Staring at this creature that could . . . should have been able to survive out in the wild – if humans could leave a wild to survive in – he wondered at what he had long considered his rather jaded ‘wisdom’ and if it might just be detachment, disconnection. Did he care so little for these insignificant species because they were not important, or because it was just easier to live without considering their significance? Perhaps caring about them meant caring about the world they were a part of and he didn’t need that extra responsibility on top of all the others he had.
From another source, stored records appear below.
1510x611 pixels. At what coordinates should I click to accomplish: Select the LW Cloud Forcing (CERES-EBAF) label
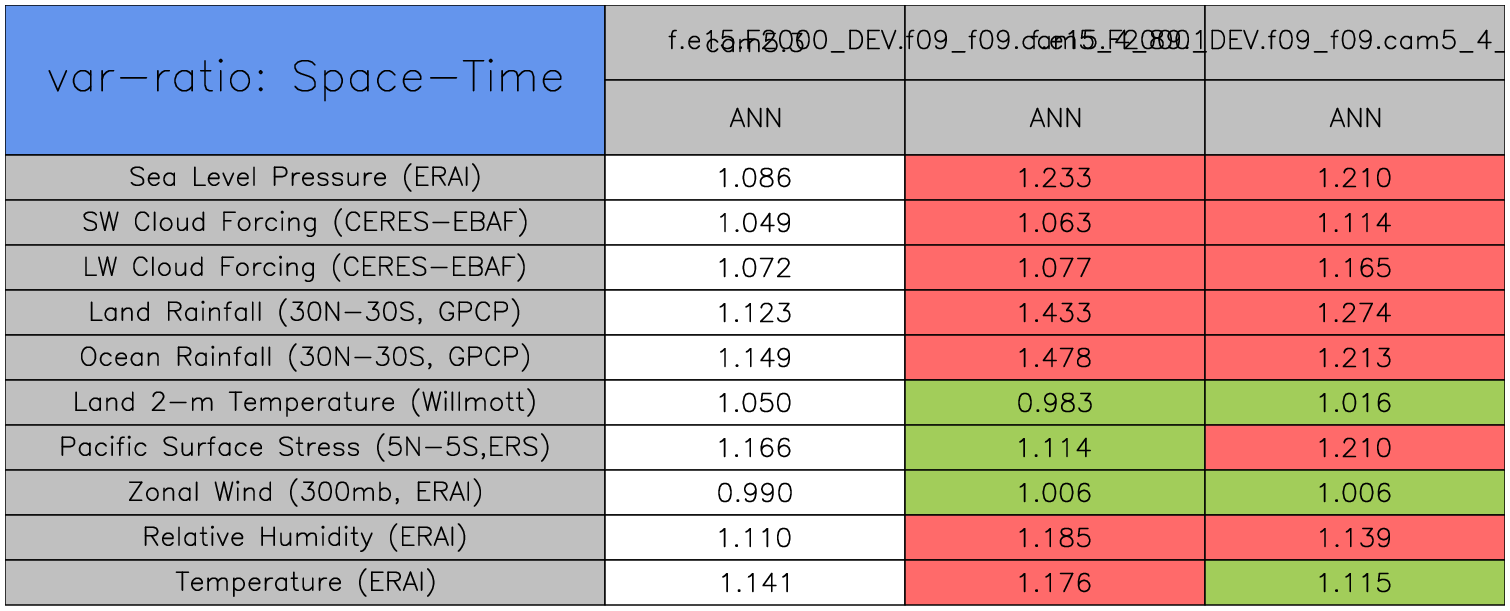tap(305, 268)
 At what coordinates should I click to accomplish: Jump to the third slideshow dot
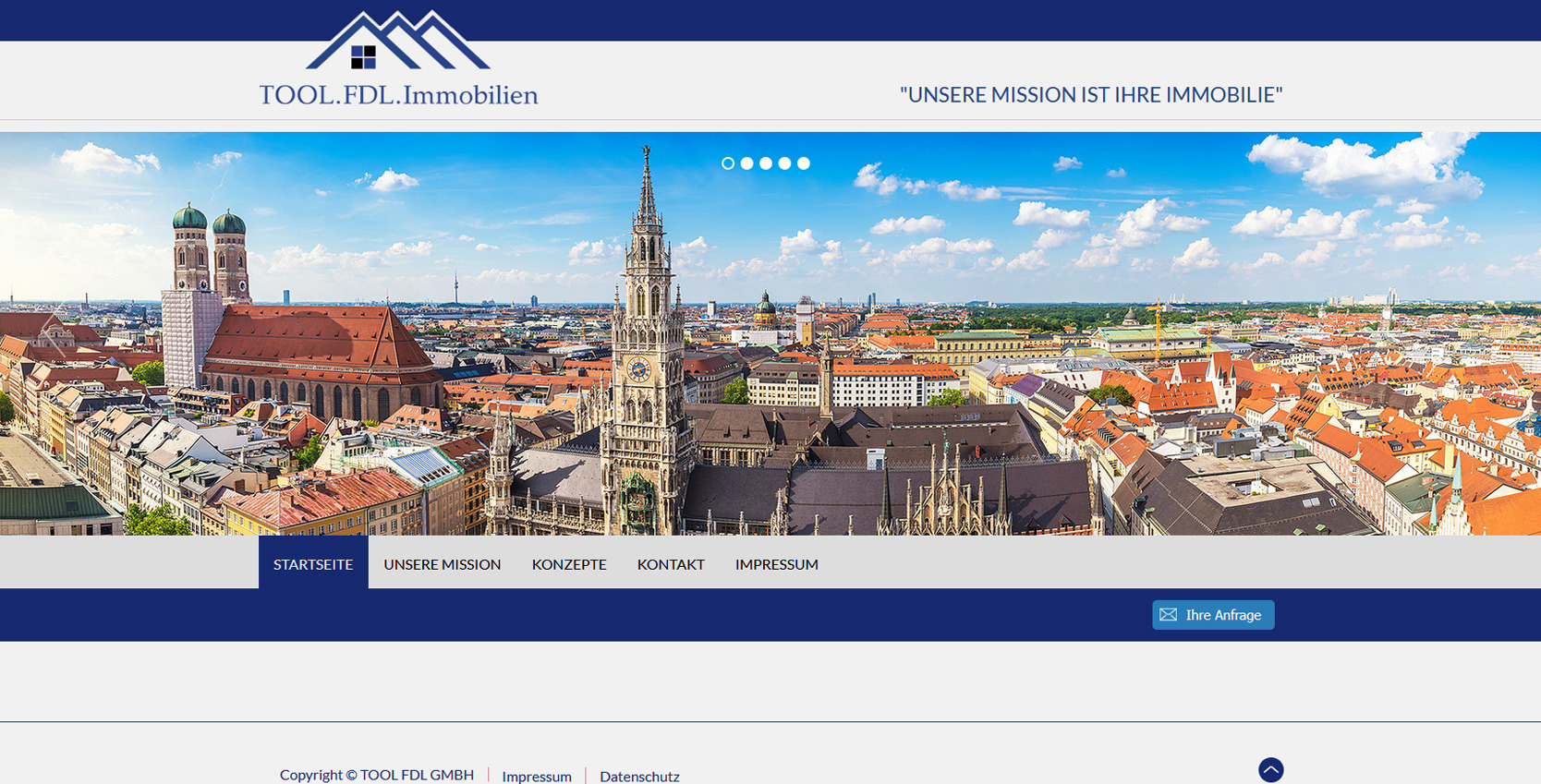[766, 163]
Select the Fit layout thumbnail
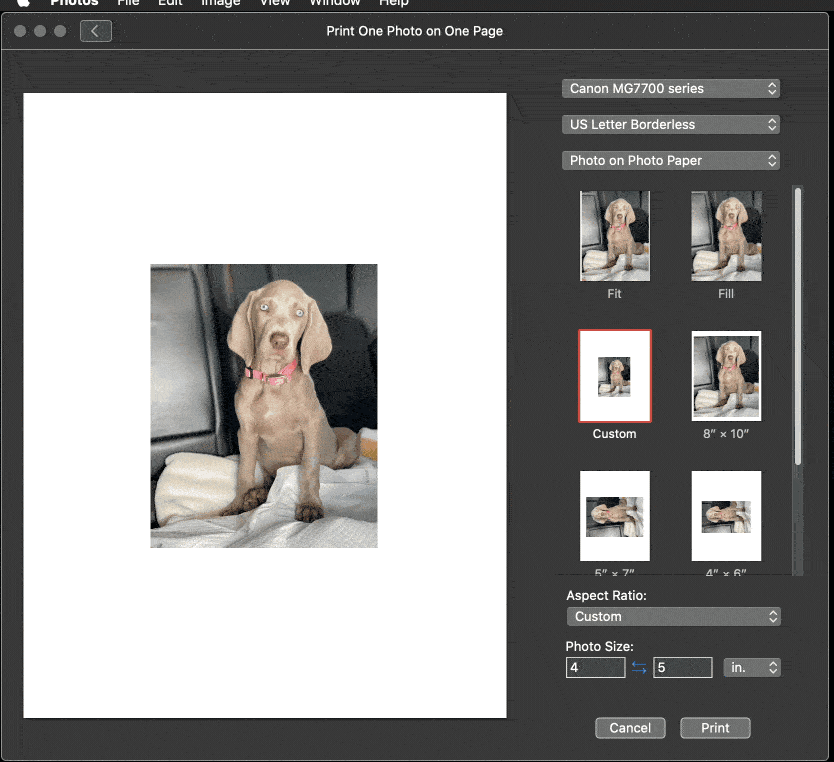This screenshot has height=762, width=834. coord(614,236)
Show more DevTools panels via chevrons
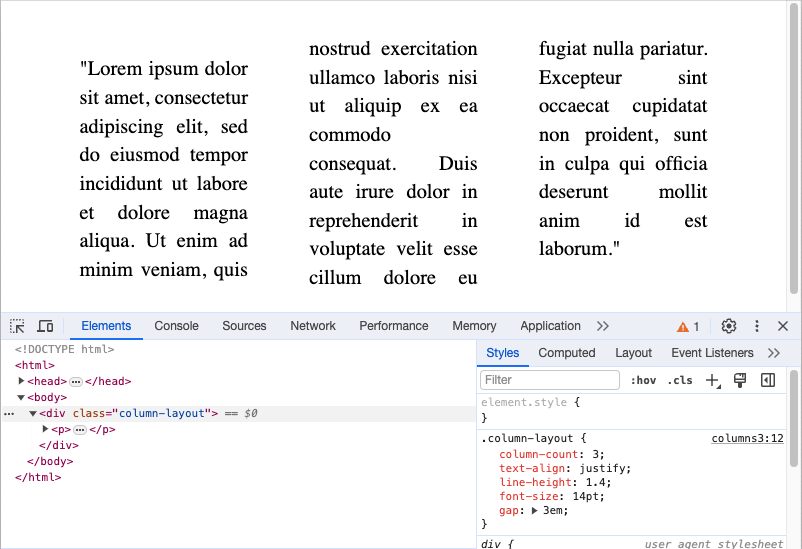 pos(603,326)
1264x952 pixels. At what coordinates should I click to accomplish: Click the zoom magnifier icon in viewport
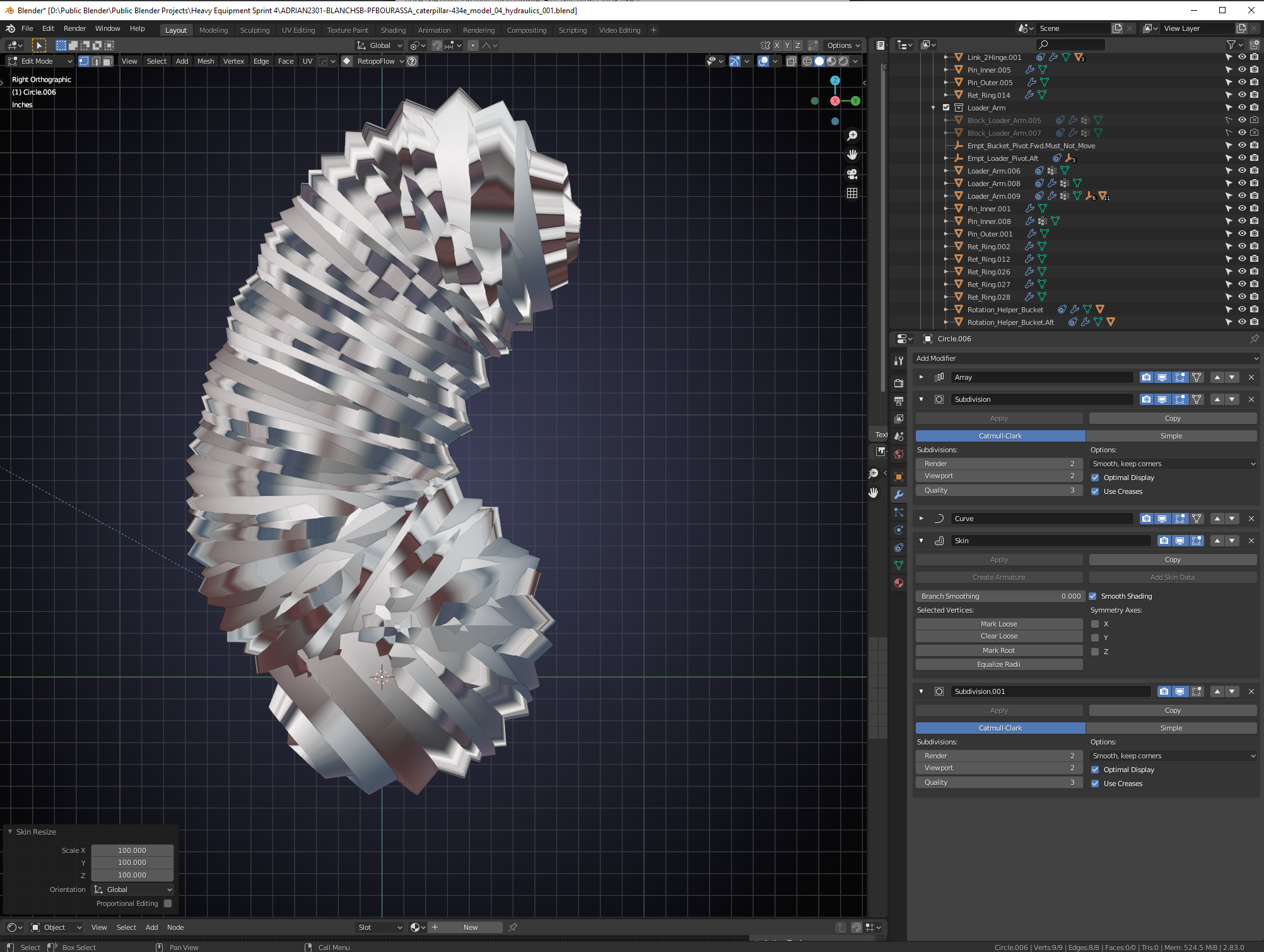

He watched the animation of his daughter’s face and was struck with a profound sadness that one day she might not be like this – that she would end up like him and lose this infectious astonishment at life’s little things.
He shook his head, gazing down at the photos on his screen, flicking through them to find the best ones. The woman led them outside again and he said goodbye, thanking her, before taking Lily to the cafe for her long-awaited ice cream. They sat together on the same side of the table and she tucked into a huge dessert, leaning in towards him as he looked through the photos.
And there it was; that perfect shot. The photo he knew he’d print out and frame. The one he’d show friends and family. The one he’d treasure for the rest of his life.
It was a picture he’d taken while jumping around in the birds’ enclosure, trying to snap the Helmeted Honeyeater. There was the delicate, graceful and quick little yellow and black bird, caught in mid-flight, the tips of its wings and tail-feathers blurred with motion as it swept across the frame in the foreground. Right behind it was Lily, her eyes on the honeyeater, her face ever so slightly out of focus as her head turned, her expression lit up as she watched her daft daddy chasing after the bird. An instant of pure, giddy uninhibited joy. Stroking the screen with his thumb, he felt his breath catch in his throat.
‘Daddy,’ Lily scolded. ‘Eat your ice cream before it melts!’